Emily Lakdawalla • Mar 26, 2010
Happy, happy day: We may see the right MastCam on MSL after all
I heard some absolutely terrific news about the MSL mission yesterday. It was reported by Air and Space Magazine that it is possible -- though not yet certain -- that the next, great Mars rover may fly with its originally planned stereo camera system, capable of zooming in on distant targets and of capturing not just still but motion pictures of its traverses across Mars in 3D, HD resolution. (To be specific, the video capability is 720p, that is, 1280 by 720 pixels, at 10 frames per second.)

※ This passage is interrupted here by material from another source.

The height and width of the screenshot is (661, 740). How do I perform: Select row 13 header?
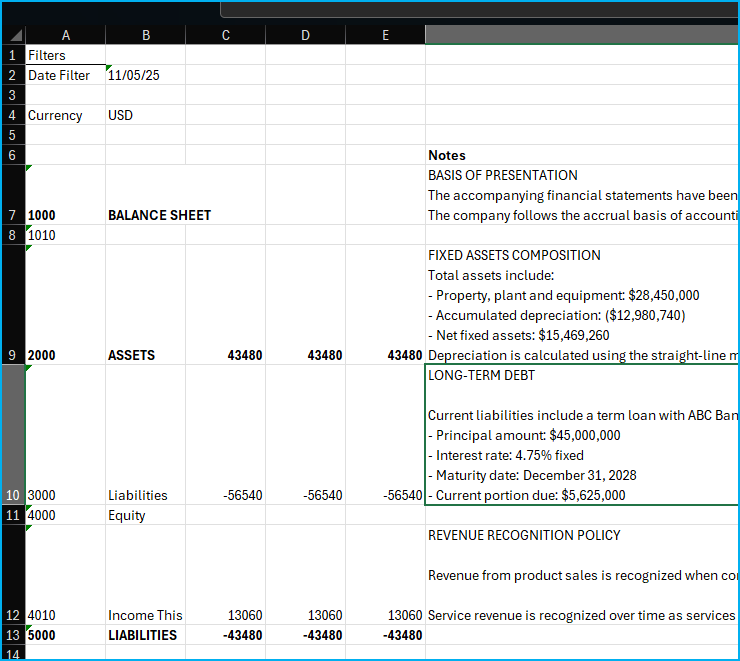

This is how it was supposed to be. But in 2007, during one of MSL's many budget crises, NASA directed the mission (or, more accurately, the camera's developer, Malin Space Science Systems) to "descope" MastCam's zoom capability in order to save $1.5 million, leaving it with one zoomed-in and one zoomed-out camera. Now, I'm not party to any of the decision-making processes on NASA missions and I understand that there are lots of factors involved in any decision; but I could never find any sense in that decision. It would have created operational challenges by making it harder to generate the 3D views that the drivers and scientists use for planning their next moves, and it gutted one of the rover's greatest public outreach capabilities, the ability to use that exquisite camera system to generate 3D movies; it seemed to me that more value would be lost from and costs added to the mission than would be saved. Director James Cameron (winner of The Planetary Society's first Cosmos Award for Public Presentation of Science) was, and still is, actually part of the MastCam science team, and it was obvious why he was there -- to be involved in the acquisition, processing, and most important, distribution to the public of what should be stunning motion pictures from Mars. The first ever movies from Mars. Losing that really, really hurt.
So I am beyond delighted to read in the Air and Space article that, in part because of Cameron's advocacy, Malin Space Science Systems, having already provided the descoped version of MastCam to the mission, is now building another MastCam to the originally proposed design. It has to be done by December. But I am confident those guys can do it.